Completa quanto segue:
1. Nel discorso al Senato sull'università, quale settimanale ha definito il decreto una "buona notizia"?
2. Prosegui il discorso al Senato sull'università a partire dal punto in cui si interrompe.

Selezione:
####

Ringrazio Max Bruschi per avermi segnalato il testo del discorso al Senato di Mariastella Gelmini:
Signor Presidente del Senato, onorevoli senatori!
Un settimanale da sempre piuttosto severo col nostro Paese e con la maggioranza che oggi lo guida, l’Economist, all’indomani della presentazione di questo decreto ne ha parlato in maniera estremamente lusinghiera.
Lo ha definito, dopo aver descritto in maniera impietosa il nostro sistema universitario, come un serio tentativo di cambiamento, una “buona notizia” per gli studenti e per quei docenti che interpretano l’insegnamento accademico e la ricerca come una missione determinante per il Paese.
Spero che il Parlamento voglia confermare questa buona notizia e darne altre e di migliori, a partire dall’approvazione degli importanti emendamenti, condivisi dal Governo, sottoscritti dal senatore Valditara, che ringrazio unitamente al presidente Guido Possa e a tutta la commissione per la sua opera scrupolosa e attenta quale relatore del provvedimento e quale accademico che sa guardare ai mali del sistema per correggerli.
Mi auguro che questo sia il primo passo verso la rivoluzione di un sistema che oggi appare, ed è, in gran parte paralizzato. Spero nell’aiuto del Parlamento, di una maggioranza salda nella spinta riformatrice e di una opposizione da cui sono arrivate utili ed apprezzate indicazioni in sede di commissione e, mi pare di poter dire, una generale comprensione dello spirito di fondo che anima il decreto, affinché ogni ateneo possa dare un contributo di qualità al futuro dell’Italia.
Affrontiamo questo dibattito sotto gli occhi attenti del Paese, di un’opinione pubblica frastornata dalle inchieste che hanno messo sotto accusa alcuni esempi di cattiva gestione e di involuzione del sistema universitario. Oggi con questa legge possiamo dare all’Italia il segno di una svolta, all’insegna del rigore e del riconoscimento del merito. Dobbiamo farlo per il futuro di tutti noi, ma dobbiamo farlo soprattutto per dare giustizia alle migliaia di validissimi studiosi che insegnano e fanno ricerca nei nostri atenei, e che non meritano certo di essere accomunati in una censura, talora in ogni caso sopra le righe, che riguarda solo un malcostume circoscritto. Sono e resto convinta che l’università italiana abbia bisogno di meno regole, e comunque di regole che liberino le energie dei suoi migliori talenti, in primo luogo dei giovani.

####

Dati mostrati:
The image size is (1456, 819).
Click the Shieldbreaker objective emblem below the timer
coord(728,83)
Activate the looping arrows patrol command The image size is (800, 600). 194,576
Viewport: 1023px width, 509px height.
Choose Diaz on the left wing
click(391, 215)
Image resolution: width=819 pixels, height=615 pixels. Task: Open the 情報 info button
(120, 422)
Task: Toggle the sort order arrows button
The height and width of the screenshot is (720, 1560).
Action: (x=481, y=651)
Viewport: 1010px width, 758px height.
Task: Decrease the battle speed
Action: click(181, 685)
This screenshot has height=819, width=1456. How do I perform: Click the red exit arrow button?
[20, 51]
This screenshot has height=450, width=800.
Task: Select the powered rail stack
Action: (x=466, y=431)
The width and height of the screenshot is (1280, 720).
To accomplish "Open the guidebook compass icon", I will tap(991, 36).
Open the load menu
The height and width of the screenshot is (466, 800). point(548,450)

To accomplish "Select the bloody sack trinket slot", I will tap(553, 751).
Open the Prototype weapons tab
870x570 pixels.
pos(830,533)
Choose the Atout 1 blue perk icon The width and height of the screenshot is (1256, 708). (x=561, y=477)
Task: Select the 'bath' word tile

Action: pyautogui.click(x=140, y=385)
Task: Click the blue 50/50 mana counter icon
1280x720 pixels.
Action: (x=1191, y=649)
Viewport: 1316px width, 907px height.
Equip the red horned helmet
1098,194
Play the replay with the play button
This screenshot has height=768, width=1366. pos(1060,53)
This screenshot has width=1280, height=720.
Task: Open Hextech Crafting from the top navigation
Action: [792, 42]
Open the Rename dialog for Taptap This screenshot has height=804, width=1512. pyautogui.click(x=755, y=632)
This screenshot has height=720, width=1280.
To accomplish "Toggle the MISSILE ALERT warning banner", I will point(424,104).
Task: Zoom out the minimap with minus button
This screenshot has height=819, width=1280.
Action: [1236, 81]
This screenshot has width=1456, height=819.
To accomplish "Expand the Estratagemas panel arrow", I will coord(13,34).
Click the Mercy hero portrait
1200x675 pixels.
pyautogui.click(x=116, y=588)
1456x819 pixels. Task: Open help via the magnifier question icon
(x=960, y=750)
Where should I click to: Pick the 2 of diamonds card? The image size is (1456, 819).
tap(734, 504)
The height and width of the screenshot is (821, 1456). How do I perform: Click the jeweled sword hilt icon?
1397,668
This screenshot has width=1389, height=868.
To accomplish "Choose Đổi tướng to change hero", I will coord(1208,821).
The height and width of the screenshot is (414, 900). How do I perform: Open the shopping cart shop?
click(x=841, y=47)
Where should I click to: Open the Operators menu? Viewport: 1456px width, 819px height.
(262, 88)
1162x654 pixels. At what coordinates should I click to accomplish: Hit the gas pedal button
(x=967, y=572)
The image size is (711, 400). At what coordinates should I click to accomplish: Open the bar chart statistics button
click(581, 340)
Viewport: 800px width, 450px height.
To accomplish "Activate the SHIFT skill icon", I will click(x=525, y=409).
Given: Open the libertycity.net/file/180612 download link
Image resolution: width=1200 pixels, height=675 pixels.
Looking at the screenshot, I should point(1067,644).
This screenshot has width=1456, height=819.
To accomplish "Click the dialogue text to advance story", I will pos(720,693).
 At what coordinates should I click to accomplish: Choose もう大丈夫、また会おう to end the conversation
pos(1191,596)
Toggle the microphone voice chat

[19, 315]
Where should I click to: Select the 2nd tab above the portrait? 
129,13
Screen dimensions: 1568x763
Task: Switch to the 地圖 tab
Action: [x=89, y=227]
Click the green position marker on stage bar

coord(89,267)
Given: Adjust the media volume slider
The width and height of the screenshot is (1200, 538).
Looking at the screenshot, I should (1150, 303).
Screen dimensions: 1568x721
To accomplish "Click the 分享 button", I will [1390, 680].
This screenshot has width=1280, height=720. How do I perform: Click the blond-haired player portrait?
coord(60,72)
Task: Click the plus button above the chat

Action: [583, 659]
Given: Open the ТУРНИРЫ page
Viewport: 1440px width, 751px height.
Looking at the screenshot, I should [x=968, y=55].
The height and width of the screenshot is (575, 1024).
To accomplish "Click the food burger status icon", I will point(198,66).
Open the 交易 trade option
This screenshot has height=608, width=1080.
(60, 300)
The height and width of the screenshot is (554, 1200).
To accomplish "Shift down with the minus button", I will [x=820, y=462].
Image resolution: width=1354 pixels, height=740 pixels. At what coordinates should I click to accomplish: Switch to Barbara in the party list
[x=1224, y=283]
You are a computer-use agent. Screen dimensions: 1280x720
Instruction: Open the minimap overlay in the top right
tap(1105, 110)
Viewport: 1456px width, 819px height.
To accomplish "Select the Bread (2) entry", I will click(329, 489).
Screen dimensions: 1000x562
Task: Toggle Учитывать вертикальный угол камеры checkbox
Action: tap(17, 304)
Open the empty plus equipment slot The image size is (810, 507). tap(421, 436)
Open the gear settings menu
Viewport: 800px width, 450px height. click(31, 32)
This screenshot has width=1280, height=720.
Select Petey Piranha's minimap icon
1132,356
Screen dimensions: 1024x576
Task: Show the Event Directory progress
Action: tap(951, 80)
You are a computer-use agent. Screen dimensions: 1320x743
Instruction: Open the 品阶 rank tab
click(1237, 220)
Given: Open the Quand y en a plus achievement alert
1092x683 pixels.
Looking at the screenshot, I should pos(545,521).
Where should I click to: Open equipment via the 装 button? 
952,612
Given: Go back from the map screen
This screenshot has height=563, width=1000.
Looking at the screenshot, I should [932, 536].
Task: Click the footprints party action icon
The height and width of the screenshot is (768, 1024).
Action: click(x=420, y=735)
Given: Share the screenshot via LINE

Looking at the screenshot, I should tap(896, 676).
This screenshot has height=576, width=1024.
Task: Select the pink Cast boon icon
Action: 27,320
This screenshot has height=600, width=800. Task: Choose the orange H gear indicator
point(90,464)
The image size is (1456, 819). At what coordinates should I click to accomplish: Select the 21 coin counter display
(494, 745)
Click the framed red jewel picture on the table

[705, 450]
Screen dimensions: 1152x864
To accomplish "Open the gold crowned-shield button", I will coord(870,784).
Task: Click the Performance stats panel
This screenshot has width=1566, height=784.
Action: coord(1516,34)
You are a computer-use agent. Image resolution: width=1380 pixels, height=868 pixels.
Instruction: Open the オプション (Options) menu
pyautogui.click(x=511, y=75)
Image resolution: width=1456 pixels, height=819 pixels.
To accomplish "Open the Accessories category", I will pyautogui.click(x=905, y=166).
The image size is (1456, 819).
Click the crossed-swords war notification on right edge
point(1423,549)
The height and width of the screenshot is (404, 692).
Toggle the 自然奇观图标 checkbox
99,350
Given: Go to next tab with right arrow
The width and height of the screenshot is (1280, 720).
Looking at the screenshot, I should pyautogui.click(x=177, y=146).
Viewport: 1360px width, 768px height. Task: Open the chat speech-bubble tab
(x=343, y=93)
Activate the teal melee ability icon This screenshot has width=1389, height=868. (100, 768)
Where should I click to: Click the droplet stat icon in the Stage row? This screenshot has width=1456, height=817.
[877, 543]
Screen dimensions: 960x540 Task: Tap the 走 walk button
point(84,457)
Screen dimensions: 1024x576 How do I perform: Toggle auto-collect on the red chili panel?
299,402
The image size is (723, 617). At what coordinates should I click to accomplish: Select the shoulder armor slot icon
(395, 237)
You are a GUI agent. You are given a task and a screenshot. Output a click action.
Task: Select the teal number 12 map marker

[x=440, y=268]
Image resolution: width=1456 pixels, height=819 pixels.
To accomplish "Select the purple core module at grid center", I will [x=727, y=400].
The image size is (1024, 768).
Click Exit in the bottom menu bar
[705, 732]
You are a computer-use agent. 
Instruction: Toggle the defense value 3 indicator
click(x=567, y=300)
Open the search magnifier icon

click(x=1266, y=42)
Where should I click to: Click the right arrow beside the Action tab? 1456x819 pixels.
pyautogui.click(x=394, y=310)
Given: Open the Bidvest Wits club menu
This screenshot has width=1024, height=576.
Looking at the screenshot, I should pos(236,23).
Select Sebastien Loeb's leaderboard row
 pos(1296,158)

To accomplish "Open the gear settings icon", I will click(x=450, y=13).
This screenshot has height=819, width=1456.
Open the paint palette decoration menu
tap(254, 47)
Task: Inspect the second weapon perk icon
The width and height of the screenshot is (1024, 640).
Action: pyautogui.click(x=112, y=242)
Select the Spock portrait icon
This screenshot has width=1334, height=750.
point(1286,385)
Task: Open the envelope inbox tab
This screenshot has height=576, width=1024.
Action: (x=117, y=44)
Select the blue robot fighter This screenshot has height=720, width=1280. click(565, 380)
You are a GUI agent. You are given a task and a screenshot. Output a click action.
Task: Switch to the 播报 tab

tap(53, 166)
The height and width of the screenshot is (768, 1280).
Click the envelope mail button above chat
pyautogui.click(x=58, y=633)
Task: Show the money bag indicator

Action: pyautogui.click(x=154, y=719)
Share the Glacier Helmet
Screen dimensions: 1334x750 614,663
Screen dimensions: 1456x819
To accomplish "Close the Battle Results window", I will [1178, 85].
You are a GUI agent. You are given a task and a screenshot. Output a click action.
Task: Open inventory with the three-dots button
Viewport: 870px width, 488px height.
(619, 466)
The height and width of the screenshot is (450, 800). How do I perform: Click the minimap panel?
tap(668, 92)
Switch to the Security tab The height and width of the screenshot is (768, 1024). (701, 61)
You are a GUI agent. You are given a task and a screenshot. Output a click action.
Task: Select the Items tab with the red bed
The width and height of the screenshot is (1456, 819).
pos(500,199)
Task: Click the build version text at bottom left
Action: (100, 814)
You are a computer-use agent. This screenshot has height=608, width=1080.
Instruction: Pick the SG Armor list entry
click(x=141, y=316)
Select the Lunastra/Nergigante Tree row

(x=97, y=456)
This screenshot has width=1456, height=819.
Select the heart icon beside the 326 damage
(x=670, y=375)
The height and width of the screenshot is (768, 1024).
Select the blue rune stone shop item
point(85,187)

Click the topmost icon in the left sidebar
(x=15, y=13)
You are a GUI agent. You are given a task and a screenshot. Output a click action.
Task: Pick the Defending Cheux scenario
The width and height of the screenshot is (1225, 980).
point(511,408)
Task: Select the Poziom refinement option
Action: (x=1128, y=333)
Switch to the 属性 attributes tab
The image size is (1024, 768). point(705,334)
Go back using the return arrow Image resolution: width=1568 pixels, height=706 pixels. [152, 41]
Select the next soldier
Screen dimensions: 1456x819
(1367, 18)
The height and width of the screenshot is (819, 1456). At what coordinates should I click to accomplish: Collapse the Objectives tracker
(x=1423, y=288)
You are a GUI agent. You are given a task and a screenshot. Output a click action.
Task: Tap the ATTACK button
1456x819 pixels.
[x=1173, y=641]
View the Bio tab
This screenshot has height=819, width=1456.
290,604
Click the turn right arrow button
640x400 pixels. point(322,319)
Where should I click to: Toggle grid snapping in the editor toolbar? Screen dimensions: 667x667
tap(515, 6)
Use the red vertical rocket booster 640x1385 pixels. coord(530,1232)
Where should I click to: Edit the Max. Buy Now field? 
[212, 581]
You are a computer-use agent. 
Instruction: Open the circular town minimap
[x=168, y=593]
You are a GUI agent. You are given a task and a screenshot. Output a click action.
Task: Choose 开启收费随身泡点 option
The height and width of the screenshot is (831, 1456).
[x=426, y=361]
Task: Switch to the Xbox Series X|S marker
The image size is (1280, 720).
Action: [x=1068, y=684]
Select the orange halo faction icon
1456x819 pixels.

####

Elenco risposte:
1. L'Economist.

2.
Come ebbe a ricordarmi la senatrice Finocchiaro nel corso del precedente dibattito, citando il vangelo di Giovanni, “all’inizio era la parola”. Oggi, le parole di questo decreto costituiscono l’inizio di un cambiamento più volte tentato e sempre rimasto incompiuto, e mi piace qui ricordare tra i miei predecessori il ministro Ruberti, autore allora contestatissimo delle norme sull’autonomia universitaria, il ministro Berlinguer e il ministro Moratti, i cui tentativi di coniugare a quell’autonomia l’inscindibile concetto di responsabilità e il riconoscimento del merito costituiscono il filo di continuità con gli interventi che intendo promuovere.
Una continuità che rivendico, che ho inteso rappresentare, nella scorsa legislatura, presentando un ampio disegno di legge sul merito. Una continuità che fa da sfondo alle linee guida appena presentate cui abbiamo intenzione di legare i provvedimenti in questa legislatura.
Non mi illudo che non ci saranno proteste. Ci sono corporazioni che reagiscono all’attacco ai loro interessi consolidati e cercano di sabotare, a partire da questo decreto, ogni ipotesi di reale cambiamento.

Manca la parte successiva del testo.